The most discriminating items were also the ones that were the most extreme (Got my friends to beat someone up who was interested in my partner). These items are not problematic and do not need to be removed but there need to be items that are very discriminating at less-extreme levels of theta as well. Items that were discriminated relatively well and provided information at moderate levels of theta involved less extreme, but common mate retention behaviors (Stared coldly at a man/woman who was looking at my partner). There were many items that provided almost no information because they involved behaviors that were incredibly common within relationships and not always a mate-retention tactic as much as a typical mating behavior (Complimented my partner on her appearance). In order to improve the total information, more items need to be generated that represent true mate retention tactics at various frequencies as they will represent discriminating items at different levels of theta. Finally, there are evolutionarily predicted differences in mate retention behaviors between males and females. However, the majority of the items that differed between males and females represented behaviors that are much more male-typical and, thus, were more difficult for female participants. If the MRI-SF is to continue to be used to assess both males and females, more female-typical behaviors should be generated in order to provide as much information regarding female participants as males. Of course, more analyses need to be done to support the current research before any drastic measures are implemented.

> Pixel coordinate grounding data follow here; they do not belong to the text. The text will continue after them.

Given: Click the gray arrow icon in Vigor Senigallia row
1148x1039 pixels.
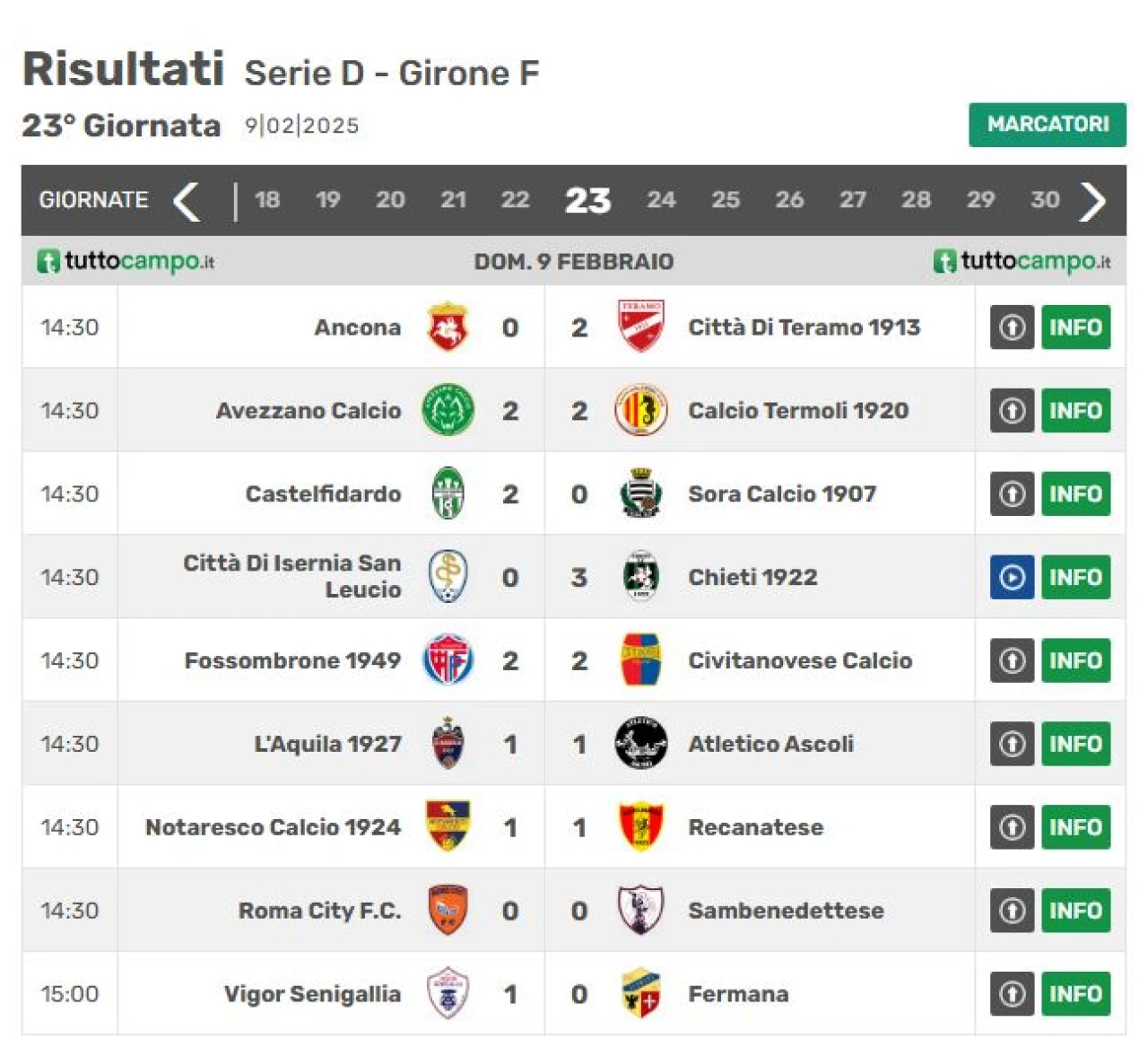Looking at the screenshot, I should (1012, 993).
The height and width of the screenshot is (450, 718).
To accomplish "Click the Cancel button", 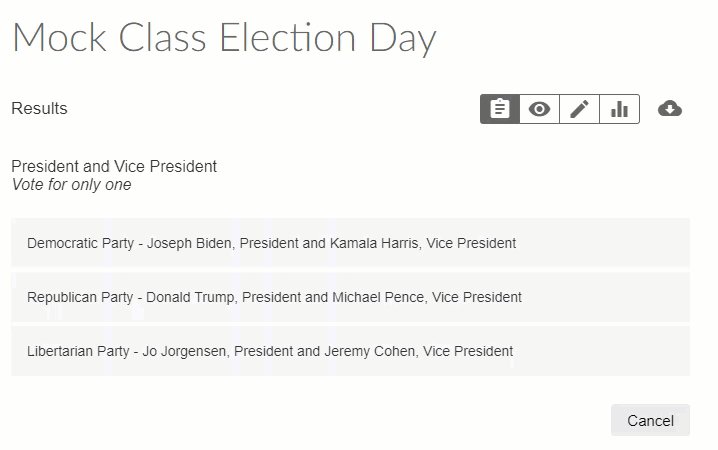I will [650, 420].
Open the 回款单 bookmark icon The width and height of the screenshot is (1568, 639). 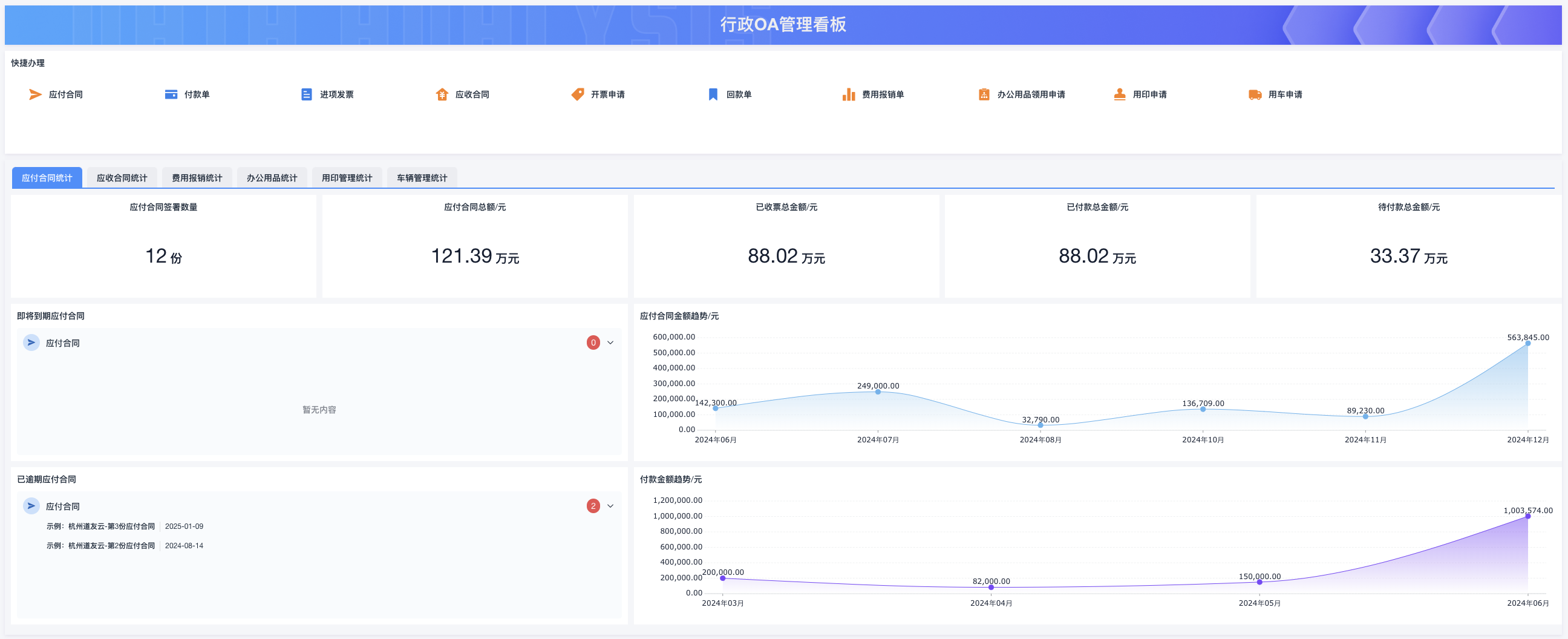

The following analyses are designed not to be a critique of the MRI-SF or the manner in which it was developed. The intent is to demonstrate how a theory-based approach to scale development can be combined with a rigorous, psychometric analysis in order to make a robust scale to measure a construct that is highly important to evolutionary psychologists. The integration of the latest psychometrics techniques into the field of evolutionary psychology can only function to strengthen the field and allow researchers to better test new and exciting hypotheses derived from evolutionary theory.
Footnotes
Declaration of Conflicting Interests
The authors declared no potential conflicts of interest with respect to the research, authorship, and/or publication of this article.
Funding
The authors received no financial support for the research, authorship, and/or publication of this article.